もしもの話【主人公組】 ページ49
『旅人に尋ねられた事があるんだが』
久々に集まる壺の中。フラッドが机に5人分の飲み物を用意して席につくと、各々好きなことをして時間を潰していた4人が彼へと視線を向けた。
『もし恋人が悪い奴にやられそうになってたらどうする?と聞かれて』
[〈《【殺す】》〉]
『だと思うけどもう少し話をさせてくれないか』
食い気味に答えた4人の顔はそれはもう恐ろしいものだった。しかしフラッドは意に介さずに持ってきた水を飲みながら話を続ける。
『魔物なら跡形も無く殺すだろうけど、相手がもし宝盗団とか人間だった場合はどうする?って話をしてたんだ』
[ふむ、人か…。確かに人相手では軽々と殺すとは言えないな]
劉斗が口元に手を添えて悩み始める。その中で、頬杖をついて手を挙げたのはフウマだった。
〈オレは気にせず丸呑みするけど〉
《そう言えば君は魔神の残滓によって妖魔にされた人間だったな。しかし丸呑みとは一体どうやって行うんだ?君のその口では人間の頭すら口に含めないと思うのだが》
〈オレは一度死んでるからね、この身体の大半は風の元素力で出来てるようなものなんだ。だからオレは小さな子供にも、巨大な蛇にも変身できる。それに人間の肉ってのは妖魔からしたらご馳そ〉
《食べたのか》
〈………あー……ご馳走みたいなものだと聞くし、食べちゃうかもー……ってね〉
《瞳孔の揺れを確認したが、それは動揺した時の動作だと捉えて良いだろうか》
〈アンタってほんと……っ、ズカズカと人の心に入ってくるな…?〉
はは、と目を逸らしたフウマは乾いた笑みを浮かべる。その隣で今度はラヴィーネが口を開いた。
【俺は氷漬けにして、そのまま放置する】
『…随分と優しいじゃないか』
[優しい訳あるか。奴の言う氷漬けは全身を氷に覆って閉じ込めるものだ。その状態で放置されてみろ。助かったとしても低体温症などの身体障害が生じるぞ]

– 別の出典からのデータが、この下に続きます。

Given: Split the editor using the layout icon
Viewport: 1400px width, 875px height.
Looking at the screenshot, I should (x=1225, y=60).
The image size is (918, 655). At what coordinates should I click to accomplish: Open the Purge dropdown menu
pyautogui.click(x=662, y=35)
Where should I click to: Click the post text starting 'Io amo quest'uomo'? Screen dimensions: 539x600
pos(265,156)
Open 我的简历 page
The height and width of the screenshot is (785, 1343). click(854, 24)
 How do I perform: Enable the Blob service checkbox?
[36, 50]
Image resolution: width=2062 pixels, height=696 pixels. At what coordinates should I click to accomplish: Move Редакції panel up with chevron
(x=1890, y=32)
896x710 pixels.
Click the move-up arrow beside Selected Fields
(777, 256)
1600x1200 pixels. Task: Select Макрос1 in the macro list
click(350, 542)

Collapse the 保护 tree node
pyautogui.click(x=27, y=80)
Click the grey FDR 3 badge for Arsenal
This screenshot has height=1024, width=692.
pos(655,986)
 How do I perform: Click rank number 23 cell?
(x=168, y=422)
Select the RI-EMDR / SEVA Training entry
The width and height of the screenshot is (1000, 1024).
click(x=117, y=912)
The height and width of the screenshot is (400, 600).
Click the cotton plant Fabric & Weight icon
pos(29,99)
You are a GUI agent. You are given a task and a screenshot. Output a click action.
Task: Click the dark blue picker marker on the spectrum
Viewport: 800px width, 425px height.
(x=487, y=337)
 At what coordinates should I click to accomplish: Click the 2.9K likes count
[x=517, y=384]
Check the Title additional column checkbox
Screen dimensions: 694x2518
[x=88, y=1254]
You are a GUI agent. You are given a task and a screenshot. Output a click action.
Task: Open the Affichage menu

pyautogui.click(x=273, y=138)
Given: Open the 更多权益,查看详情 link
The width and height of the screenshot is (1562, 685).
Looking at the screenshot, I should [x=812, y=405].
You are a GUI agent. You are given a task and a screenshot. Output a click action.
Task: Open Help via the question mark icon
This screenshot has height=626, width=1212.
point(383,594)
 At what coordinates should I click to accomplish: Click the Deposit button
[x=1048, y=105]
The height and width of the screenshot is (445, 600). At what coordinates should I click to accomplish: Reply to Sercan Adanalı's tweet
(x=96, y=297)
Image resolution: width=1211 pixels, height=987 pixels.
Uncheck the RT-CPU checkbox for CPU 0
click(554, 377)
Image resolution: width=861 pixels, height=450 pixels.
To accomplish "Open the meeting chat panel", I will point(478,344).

劉斗の言葉にラヴィーネがにっこりと笑う。どうやら笑ってはいるものの、半分本気の言葉のようだった。
そんな彼の笑顔に、フラッドはちょっとだけ顔を青褪めさせた。
『…容赦無いな』
[こんな怪物をよく飼い慣らせたものだ]
【そういう二人は、どうなんだ】
ラヴィーネの問いに、先に劉斗が答えた。
[そうだな……まず鍾離が負ける事など無いと思うのだが]
『〈《【それは本当にそう思う】》〉』
[仲良しか]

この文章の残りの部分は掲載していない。